Engineering cells to produce valuable metabolic products is hindered by the slow and laborious methods available for evaluating product concentration. Consequently, many designs go unevaluated, and the dynamics of product formation over time go unobserved. In this work, we develop a framework for observing product formation in real time without the need for sample preparation or laborious analytical methods. We use genetically encoded biosensors derived from small-molecule responsive transcription factors to provide a fluorescent readout that is proportional to the intracellular concentration of a target metabolite.
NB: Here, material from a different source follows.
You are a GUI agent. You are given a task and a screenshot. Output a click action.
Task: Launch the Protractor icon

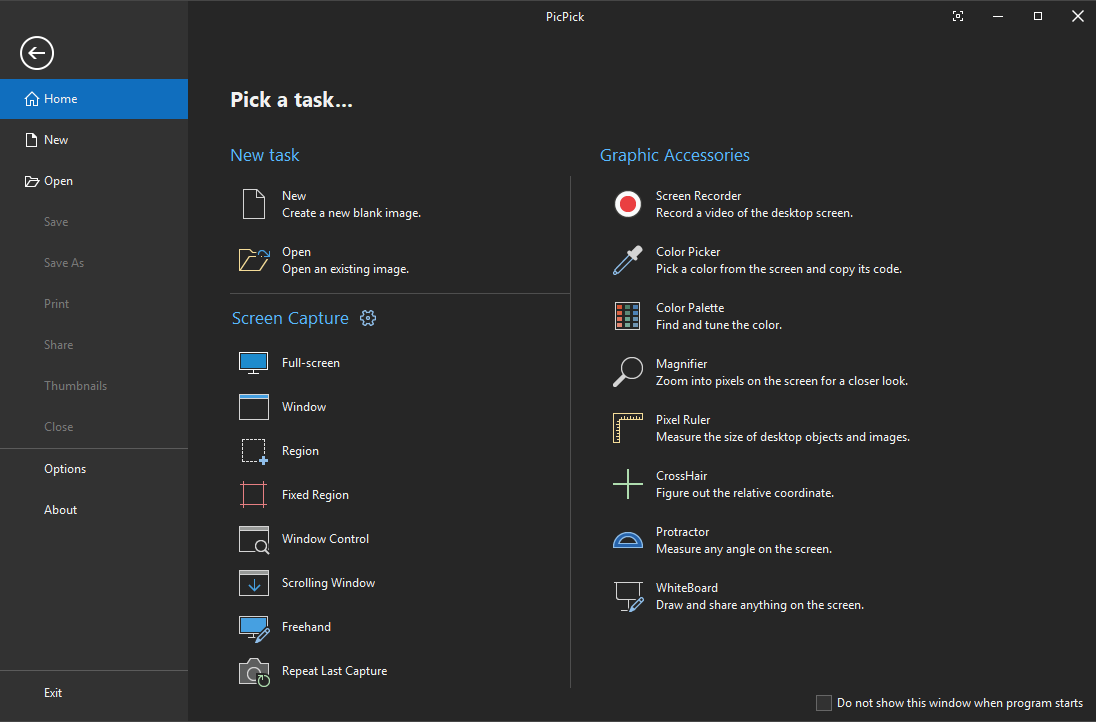coord(627,540)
Combining an appropriate biosensor with cells designed to produce a metabolic product allows us to track product formation by observing fluorescence. With individual cells exhibiting fluorescent intensities proportional to the amount of metabolite they produce, high-throughput methods can be used to rank the quality of genetic variants or production conditions. We observe production of several renewable plastic precursors with fluorescent readouts and demonstrate that higher fluorescence is indeed an indicator of higher product titer. Using fluorescence as a guide, we identify process parameters that produce 3-hydroxypropionate at 4.2 g/L, 23-fold higher than previously reported. We also report, to our knowledge, the first engineered route from glucose to acrylate, a plastic precursor with global sales of $14 billion. Finally, we monitor the production of glucarate, a replacement for environmentally damaging detergents, and muconate, a renewable precursor to polyethylene terephthalate and nylon with combined markets of $51 billion, in real time, demonstrating that our method is applicable to a wide range of molecules.